Essa nova realidade, diz o autor, abriu espaço para que uma parcela enorme da população se dirigisse para a crescente demanda de serviços pessoais, assim chamados por atenderem diretamente às pessoas. E diferentemente do que muitas vezes se acredita, o contingente que abandonava o campo se dividia entre os serviços ligados diretamente à produção e os pessoais. Os gráficos apresentados no trabalho mostram que nos EUA o emprego industrial cresce significativamente até os anos 20, mas daí em diante é sistematicamente superado pelo setor de serviços.

A tese destaca ainda que não ocorreu uma migração direta da agricultura para a indústria e desta para os serviços. Essa mobilidade se deu concomitantemente para a indústria e para os serviços, que com o tempo superam as oportunidades criadas na indústria.

Estado do bem-estar

Antunes explica que a produção do aço, do automóvel, dos bens domésticos duráveis - geladeiras, fogões, liquidificadores, lavadeiras, aspiradores, bicicletas, rádios - ampliaram inicialmente a produção industrial, mas a crescente produtividade reduziu significativamente a necessidade de mão de obra.
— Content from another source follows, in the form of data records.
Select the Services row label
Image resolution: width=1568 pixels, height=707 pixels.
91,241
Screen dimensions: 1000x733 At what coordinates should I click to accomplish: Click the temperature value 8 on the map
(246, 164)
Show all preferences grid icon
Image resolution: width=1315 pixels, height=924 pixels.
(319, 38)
A propósito, ele lembra que em 1920 nos EUA já se produziam dois milhões de carros/ano - hoje no Brasil se fabricam cerca de três milhões. Antes da crise de 1929 lá se produziam 4,5 milhões de veículos/ano, sem que se verificasse aumento significativo da oferta de emprego industrial. A empresa tem cada vez menos operários e mais colarinhos brancos, assim genericamente denominados os que não trabalham diretamente na produção.
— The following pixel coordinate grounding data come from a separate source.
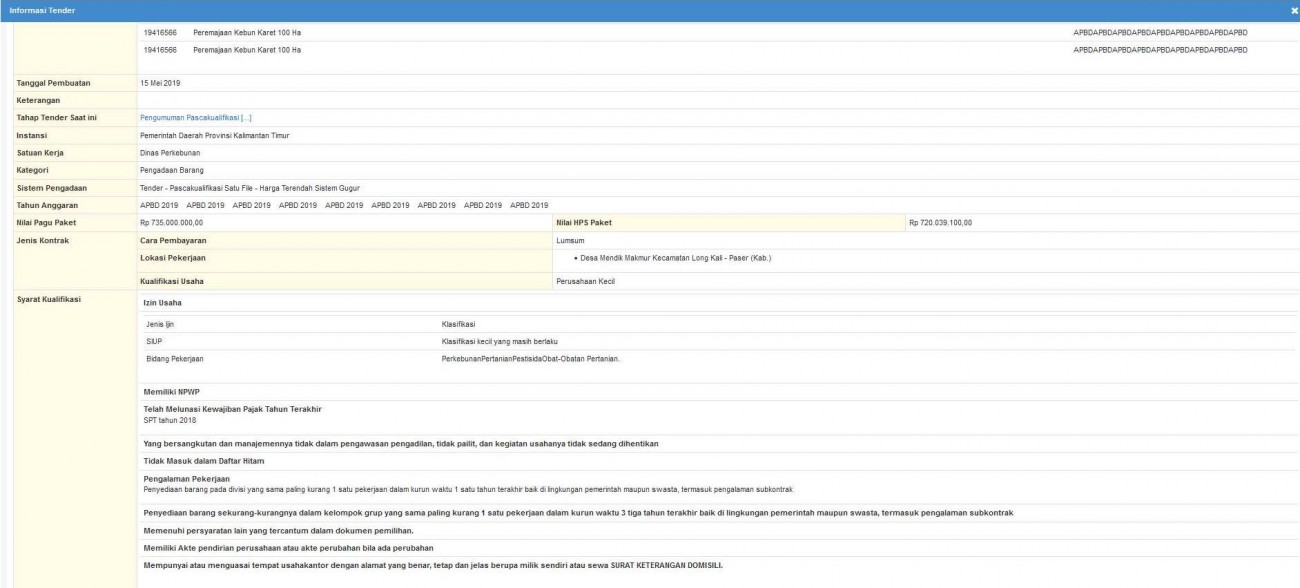The height and width of the screenshot is (588, 1300).
Task: Click Pemerintah Daerah Provinsi Kalimantan Timur text
Action: (x=214, y=135)
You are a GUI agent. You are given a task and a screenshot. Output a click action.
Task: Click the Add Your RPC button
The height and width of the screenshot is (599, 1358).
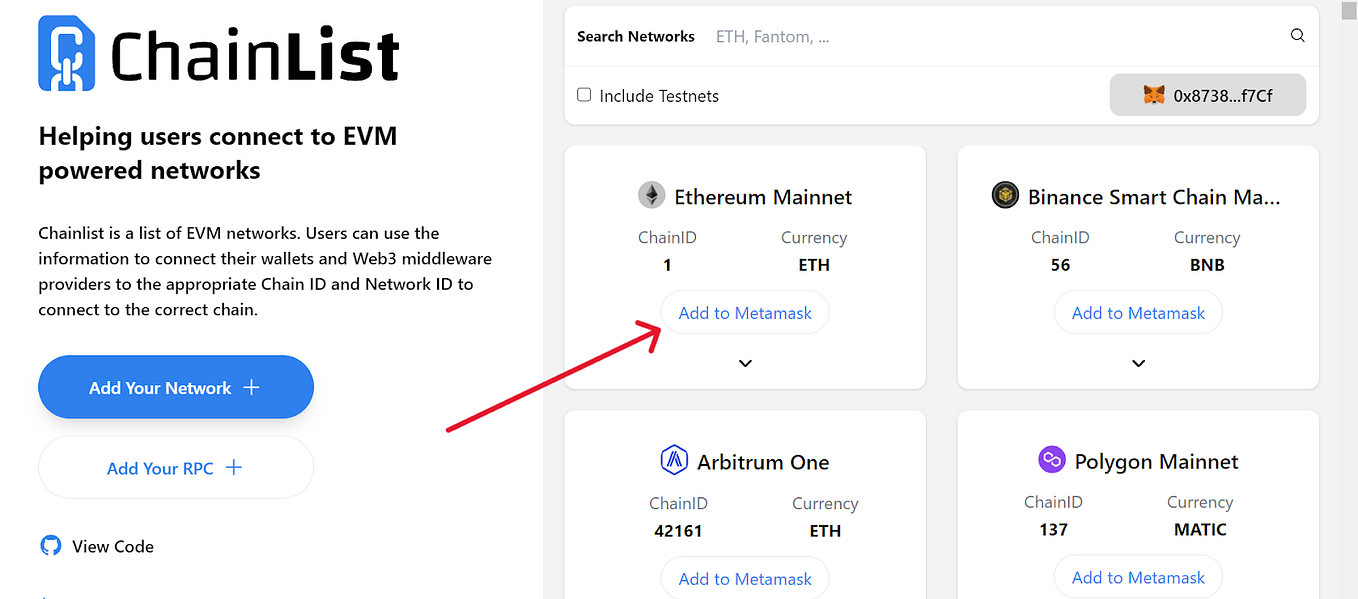click(176, 467)
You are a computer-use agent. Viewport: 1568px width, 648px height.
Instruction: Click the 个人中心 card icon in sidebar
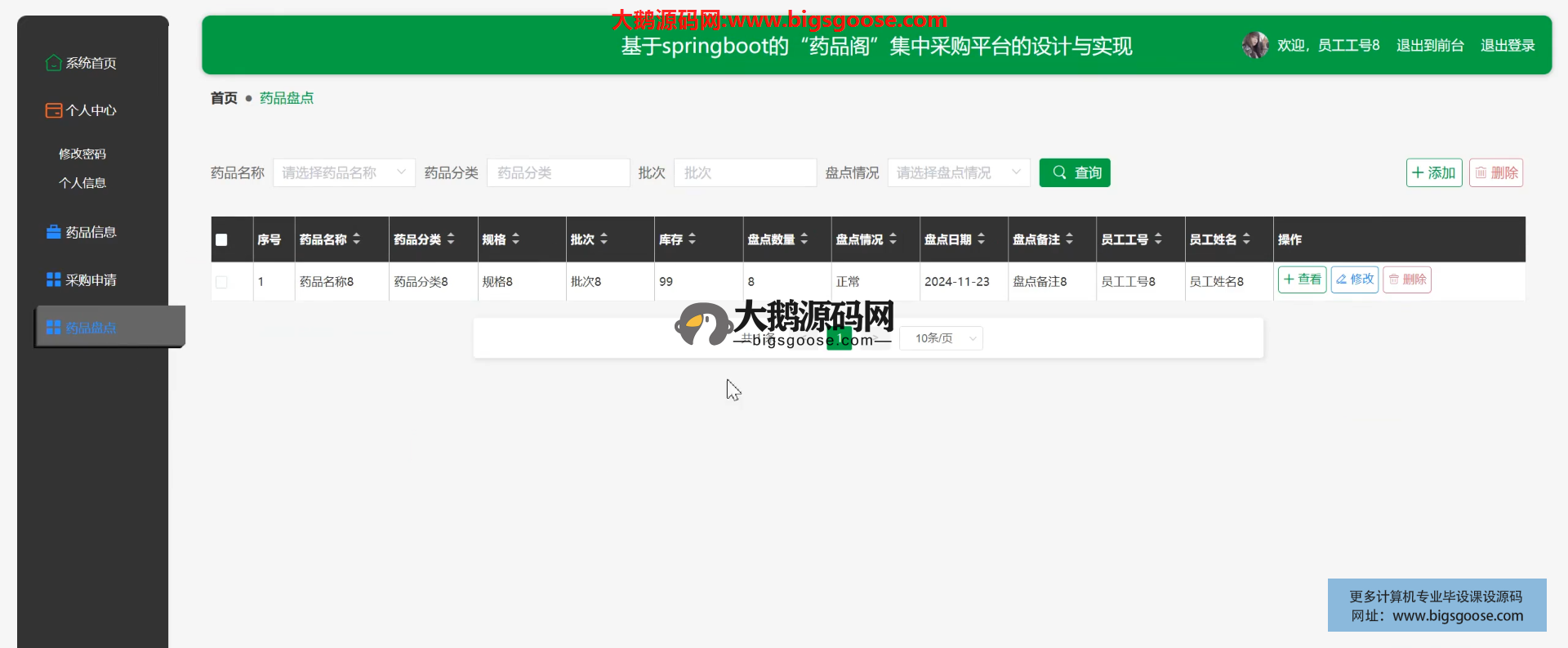[x=53, y=110]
O pesquisador destaca que, a partir dos anos 30, nos EUA, esse desenvolvimento se apoiou na intensa ação estatal e na participação de sindicatos e movimentos sociais ativos, social apenas possíveis em uma sociedade urbana e industrial baseada em grandes empresas, grandes fábricas e grandes aglomerações de pessoas.

Dos anos 30 a 70 o estado americano teve importante papel no desenvolvimento da sociedade capitalista. A Grande Depressão levou o governo a restringir a liberdade do mercado e impedir que os cidadãos ficassem à sua mercê. O Estado passou a controlar fundamentalmente os mercados financeiros e a incentivar o crescimento da economia e a geração de emprego público, que se tornou uma questão central. Em 1910, o estado americano dispunha de um milhão de funcionários. Entre 1940 e 1950, já tinha dez milhões empregados principalmente na educação, que além de permitir instrução possibilitava ascensão social. O Estado passou também a garantir empréstimos bancários para a aquisição de moradia.

A crise do capitalismo

Depois do grande progresso social observado entre os anos 40 a 70 por causa das políticas públicas e do violento progresso econômico, enfatiza Antunes, vem o contraste. Surgiram as crises econômicas provocadas pelo rompimento da ordem internacional, sob a argumentação de que a intervenção do Estado atrapalhava o desenvolvimento. Era o liberalismo que se irradiava novamente por todo o mundo. Para agravar o problema do emprego, surge com a informática a Terceira Revolução Industrial, em que as máquinas computadorizadas substituem os operários. Como piada, diz ele, "a indústria de hoje tem um trabalhador e um cachorro. O cachorro para não deixar ninguém chegar perto e o trabalhador para alimentar o animal".

Antunes dedica um dos capítulos da tese às explicações e interpretações conservadoras do desenvolvimento do capitalismo no século XX e em outro faz a crítica a essas interpretações e à concorrência individual.

Diante do panorama delineado, o autor da tese considera que o progresso econômico associado à ação do Estado tem um peso enorme na diminuição da desigualdade, como "provam os panoramas observados nas décadas subsequentes ao pós-guerra. Depois dessa fase, os indicadores de renda nos EUA pioraram significativamente. No topo estão os que ganham muito e na base a maioria com baixa remuneração, a que se destinam os serviços duríssimos e penosos".